Осечки нет. Впрочем, понять это Самец не успевает.
***
К утру дождь выдыхается и превращается в морось, сладко пахнущую раскисшей землёй. Голый человек вываливается в этот запах из коттеджа, не заботясь о том, чтобы прикрыть наготу – только бы вырваться скорей из того, другого запаха: резни, дерьма, гнили и праха. Не удаётся: вонь ночного кошмара тянется за ним, как хвост кометы. Как безнадёга.
В желудке крутит. В голове проясняется. Человек вспоминает собственное имя и срывается на бег. Грязь жирными поцелуями хватает за пятки.
На полпути он останавливается и блюёт. Рвота красная. Горькая.

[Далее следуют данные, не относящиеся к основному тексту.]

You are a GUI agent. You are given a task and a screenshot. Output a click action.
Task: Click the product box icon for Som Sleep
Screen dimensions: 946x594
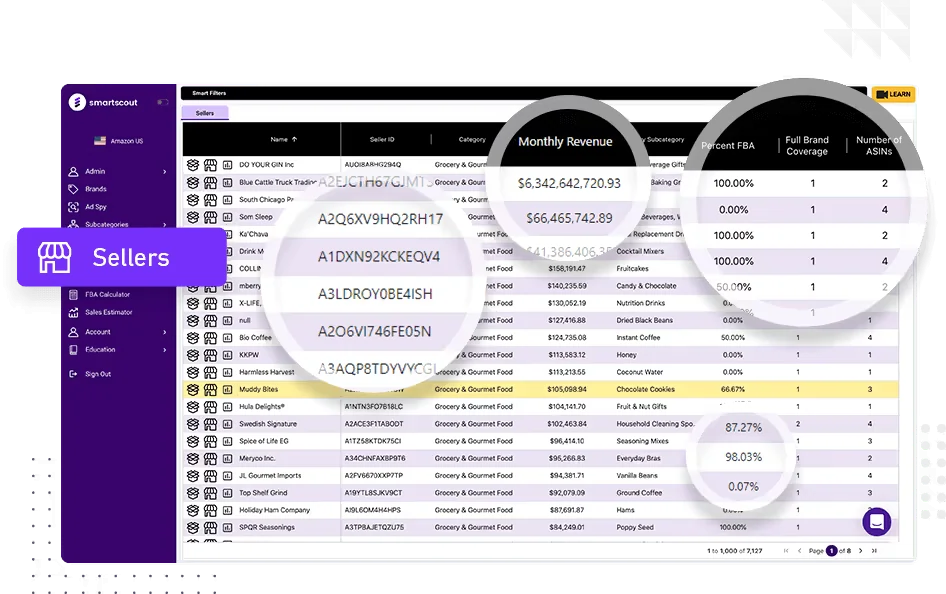(193, 215)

Он врывается в гараж и на полу видит её. С оглушительно бьющимся сердцем он падает на колени и ползёт, сдирая с них кожу, но нимало о том не заботясь – заживёт. Склоняется над ней, боясь дышать. Бережно переворачивает, придерживая за спину и затылок. Его руки дрожат, как с похмелья, и это, в своём роде, правда.
Она спит.
Засохшая кровь покрывает её бурой кожурой от макушки до пят, но сквозь отслаивающуюся чешую проступает бледная тонкая кожица затянувшихся шрамов.
Он решается выдохнуть.
Её веки трепещут.
Приподнимаются.
Вита смотрит на Юру в оба глаза взором человека, вернувшегося из страны сладких грёз. Её затылок в его ладони, будто в колыбели. Она поворачивает голову. Замечает на пороге выпотрошенную тушу Пал Пота.
И улыбается.
2022
Впервые Вадим Самарин увидел «четвёрку» из маршрутки, когда возвращался домой и разглядывал дорогу, прижавшись бровью к стеклу. Внутри автобуса или снаружи – окружающее казалось одинаково отталкивающим, и Вадим маялся, не зная, куда обратить взор. За полгода «безлошадной» жизни он так и не свыкся с этой новой ролью.
В автобусах было душно летом и промозгло осенью. Несло чем-то горьким – совокупный запах не самых успешных членов общества; смесь алкоголя, застарелого пота и мочи. Аромат дезодоранта, редкий здесь гость, и тот вопил о своей дешевизне. Автобусы плелись медленно, как старики на ходунках, и подолгу задерживались на остановках, даже если желающих сесть не находилось. В часы же пик людская масса напоминала плохопровёрнутый фарш. Вадим смотрел на набивающихся в салон и не находил ни одного привлекательного – а тем более, счастливого – лица. Он гадал: не произошла ли с человечеством некая мутация, которую он проморгал, пока десять лет колесил на «Субару» под «Сплин» и «Пикник», поглаживая Настю по волосам или соблазнительно голой коленке. Потом Вадим вспоминал, что теперь сам является частью этой безродной толпы, что брешь в бюджете, которую оставил развод, пока не позволяет задумываться о покупке новой машины, и тоска сжимала сердце.